Because screens running LocaModa’s software are connected to the Web, they can also become conduits between people who are out and about and those sitting at home with their PCs. By going to the “Explore” section of Wiffiti’s website, for example, users can see what’s on any Wiffiti screen at any given moment—and send messages to those screens. “Imagine a future where most bars have a LocaModa screen, and before you go out for a drink, you type ‘bars’ into Google Maps,” says Randall. The LocaModa-equipped bars show up on the map with special icons, “and on the map you can see the activity in each bar—what songs are being played, who is playing games, who is posting messages—and based on that, you say, ‘I’m going to that bar because it’s hopping tonight.’ That’s how people interact on the traditional Web, and we believe that’s how people will interact on the Web Outside. Bars that don’t have those screens will be invisible to their customers.”

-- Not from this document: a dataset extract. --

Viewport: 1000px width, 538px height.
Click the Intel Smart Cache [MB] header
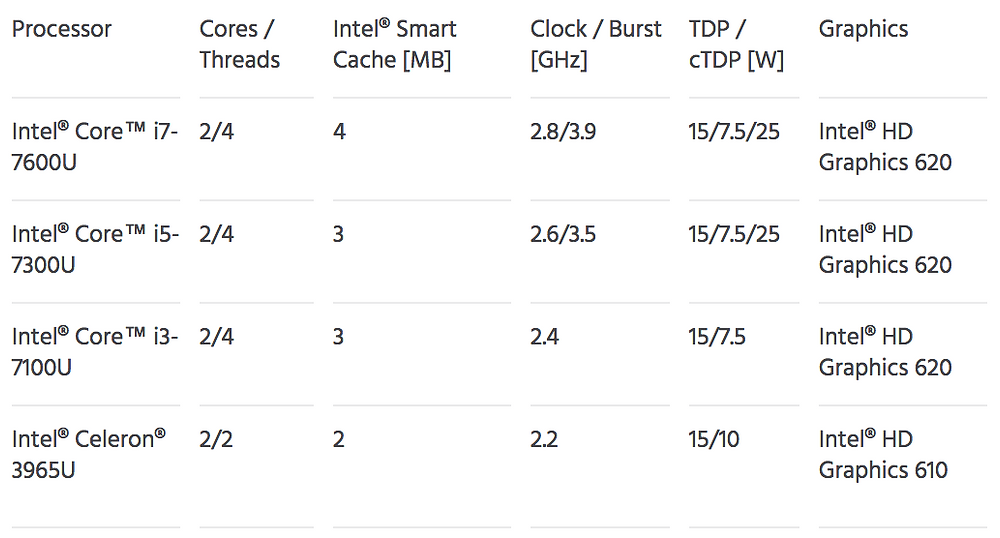(394, 45)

LocaModa’s funding round comes from three sources, including Dace Ventures, a new Boston-based venture fund led by former CMGI president David Andonian and former Pod Venture partner Jonathan Chait; the IT division of Chennai, India-based conglomerate Mahindra & Mahindra; and PresidioSTX, the U.S. strategic investing division of Sumitomo Corporation of Japan. “The interest we’ve had from our international investors is that there are countries like India and Japan where the pervasiveness of the phone is far greater than that of the PC,” says Randall. “So we can bring [consumers in those countries] the opportunity to interact with richer, Web-based content outside, as opposed to content just on the phone.”
Of course, there is always the danger that Google itself may want to be the Google of the out-of-home Internet. The Web giant has launched forays into radio and print advertising and is rumored to be considering how to sell targeted ads in outdoor environments; in fact, in 2005 the company filed a patent application for an “electronic billboard-based distributed advertising network for performing intelligent allocation of advertising space; a plurality of displays geographically distributed throughout an area, such as, a shopping area, a city, a region, a state” (quoted by ZDNet’s Donna Bogatin).
But Randall believes LocaModa has time to make its mark. “Google or Yahoo right now can reach hundreds of million of consumers immediately in their marketplaces, and we are just taking the first baby steps, so the reality is [out-of-home advertising] doesn’t really move the needle for them yet,” he says. “I think they’re aware of it, but it’s not going to be regarded as the next potential hunting ground for the big Web companies until there is more evidence of hundreds of millions of measurable consumers. That’s why it’s interesting for us to be putting down these foundations today.”